The research sample comprised of 1,010 undergraduate university students in Taiwan. Of the participants, 472 (46.7%) were men, and 538 (53.3%) were women. The distribution of their academic majors is as follows: 36.6% humanities and arts, 21.3% social sciences, business and law, and 42.1% Science, Technology, Engineering, and Mathematics (STEM). In addition, 20.9% were in the first year, 33.6% in the second year, 23.3% in the third year, 20.3% in the fourth year, and 2% were beyond their fourth year of their studies.

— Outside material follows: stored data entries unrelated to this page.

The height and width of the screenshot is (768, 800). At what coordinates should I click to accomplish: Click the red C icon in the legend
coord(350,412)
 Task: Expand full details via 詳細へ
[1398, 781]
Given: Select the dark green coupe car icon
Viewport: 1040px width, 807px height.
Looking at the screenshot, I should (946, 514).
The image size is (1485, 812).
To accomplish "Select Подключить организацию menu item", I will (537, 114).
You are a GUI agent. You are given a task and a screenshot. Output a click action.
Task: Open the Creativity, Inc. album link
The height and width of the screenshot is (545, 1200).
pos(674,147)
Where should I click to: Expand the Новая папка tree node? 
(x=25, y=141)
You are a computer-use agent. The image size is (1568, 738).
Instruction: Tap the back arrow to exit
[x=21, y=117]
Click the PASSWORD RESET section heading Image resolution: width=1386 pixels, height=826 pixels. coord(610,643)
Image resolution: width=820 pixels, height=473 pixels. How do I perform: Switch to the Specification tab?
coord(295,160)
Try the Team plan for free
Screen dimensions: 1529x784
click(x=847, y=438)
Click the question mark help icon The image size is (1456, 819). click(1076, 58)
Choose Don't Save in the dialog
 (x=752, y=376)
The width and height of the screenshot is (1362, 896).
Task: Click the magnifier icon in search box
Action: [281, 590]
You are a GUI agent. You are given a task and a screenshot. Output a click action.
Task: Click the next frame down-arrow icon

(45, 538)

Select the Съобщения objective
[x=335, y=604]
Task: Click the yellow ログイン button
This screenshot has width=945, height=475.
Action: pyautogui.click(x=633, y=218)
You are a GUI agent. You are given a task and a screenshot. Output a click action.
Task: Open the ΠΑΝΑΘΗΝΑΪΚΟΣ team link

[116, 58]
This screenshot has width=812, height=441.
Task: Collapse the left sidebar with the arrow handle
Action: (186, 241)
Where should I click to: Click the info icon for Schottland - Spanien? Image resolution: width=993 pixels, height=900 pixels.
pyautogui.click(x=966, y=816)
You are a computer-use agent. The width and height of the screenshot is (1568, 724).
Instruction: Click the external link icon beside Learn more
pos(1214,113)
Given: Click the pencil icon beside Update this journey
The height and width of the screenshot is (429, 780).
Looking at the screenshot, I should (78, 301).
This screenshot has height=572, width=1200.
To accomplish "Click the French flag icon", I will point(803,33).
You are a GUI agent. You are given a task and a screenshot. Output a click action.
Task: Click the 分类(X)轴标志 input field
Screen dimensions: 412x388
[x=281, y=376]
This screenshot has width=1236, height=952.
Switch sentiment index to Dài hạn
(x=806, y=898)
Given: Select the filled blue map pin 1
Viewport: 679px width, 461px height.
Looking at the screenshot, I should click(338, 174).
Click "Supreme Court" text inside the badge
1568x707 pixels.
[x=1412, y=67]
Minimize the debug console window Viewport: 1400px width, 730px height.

All incorporated items were translated from English into Mandarin Chinese by the authors of the current study following the back-translation process set forth by Beaton et al. (2000). Thus, after the translation from English into Mandarin Chinese, the items were then back-translated into English by a native speaker to establish comparability between the two questionnaires. The resulting Mandarin Chinese version was then subjected to a pilot study of 5 students to validate item content.

Measures

Ten-Item Personality Inventory The Ten Item Personality Inventory (TIPI) (Gosling et al., 2003) is a brief measure of the Big Five personality traits: extraversion, agreeableness, conscientiousness, emotional stability, and openness to experience. Each personality dimension is measured by two 7-point Likert scales, ranging from strongly disagree (1) to strongly agree (7).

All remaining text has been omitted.